Is privacy is on its deathbed in Facebook Era? - nickbilton
http://bits.blogs.nytimes.com/2011/12/11/privacy-fades-in-facebook-era/
With more people posting about themselves online, and search technology advancing, no one is private online anymore.
======
kd1220
What's the thing about article titles posing questions? The answer is always
"no."

My guess is during this decade, there will be a push toward becoming
inaccessible and exclusive. The internet club is a bit overcrowded and their
door policy has become lax. I wouldn't be surprised to see identity management
and personal automated PR agencies start springing up as a service. If you
can't filter yourself, just pay someone (or something) else to do it.
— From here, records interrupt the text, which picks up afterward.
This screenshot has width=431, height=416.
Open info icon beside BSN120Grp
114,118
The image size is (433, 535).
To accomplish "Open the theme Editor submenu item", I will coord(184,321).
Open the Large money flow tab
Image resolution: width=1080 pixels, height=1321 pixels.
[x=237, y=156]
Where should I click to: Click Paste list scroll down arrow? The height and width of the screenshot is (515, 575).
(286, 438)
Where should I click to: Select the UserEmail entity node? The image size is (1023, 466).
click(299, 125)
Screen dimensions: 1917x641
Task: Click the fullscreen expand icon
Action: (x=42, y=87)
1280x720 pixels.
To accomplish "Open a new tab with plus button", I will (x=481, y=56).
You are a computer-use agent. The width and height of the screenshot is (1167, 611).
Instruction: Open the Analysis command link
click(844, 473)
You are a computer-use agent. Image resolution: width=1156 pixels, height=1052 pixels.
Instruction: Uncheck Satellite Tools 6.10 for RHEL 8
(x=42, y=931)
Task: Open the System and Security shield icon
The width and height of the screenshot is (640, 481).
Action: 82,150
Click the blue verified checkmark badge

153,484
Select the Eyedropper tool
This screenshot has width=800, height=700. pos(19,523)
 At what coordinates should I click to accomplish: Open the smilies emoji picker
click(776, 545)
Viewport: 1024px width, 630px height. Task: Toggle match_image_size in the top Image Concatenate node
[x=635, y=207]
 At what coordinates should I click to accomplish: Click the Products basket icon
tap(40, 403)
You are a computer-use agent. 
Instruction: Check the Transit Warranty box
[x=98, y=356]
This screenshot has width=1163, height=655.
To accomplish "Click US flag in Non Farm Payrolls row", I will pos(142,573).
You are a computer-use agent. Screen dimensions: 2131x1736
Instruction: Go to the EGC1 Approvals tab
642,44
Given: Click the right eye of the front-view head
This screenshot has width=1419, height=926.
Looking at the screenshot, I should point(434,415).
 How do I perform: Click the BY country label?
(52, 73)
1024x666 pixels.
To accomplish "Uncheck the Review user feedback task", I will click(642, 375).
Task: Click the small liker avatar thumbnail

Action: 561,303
Major Domo Bot: "Do you really want to send this tweet: 'im soooo wasted on
teqiuza!!' to your business associates? I'd suggest editing it to 'Having a
great time in SoHo!'"

------
kiloaper
Privacy is now opt-in. Before now it was a case of information being too
inaccessible, too fragmented and meaningless. Facebook, automatic facial
recognition, tagging and all that has changed that. Now you have to political
ask someone not to upload the photo they took of you, you have to dig deep
into the Terms and Conditions of everything you sign up to, you have to untick
boxes everywhere, you have worry about data breaches etc. Privacy is now hard
work.

------
gallerytungsten
No, privacy is just under assault by a company that makes money on destroying
privacy, and selling your demographic data to marketers. I suspect that this
greed-oriented intrusion is a temporary condition.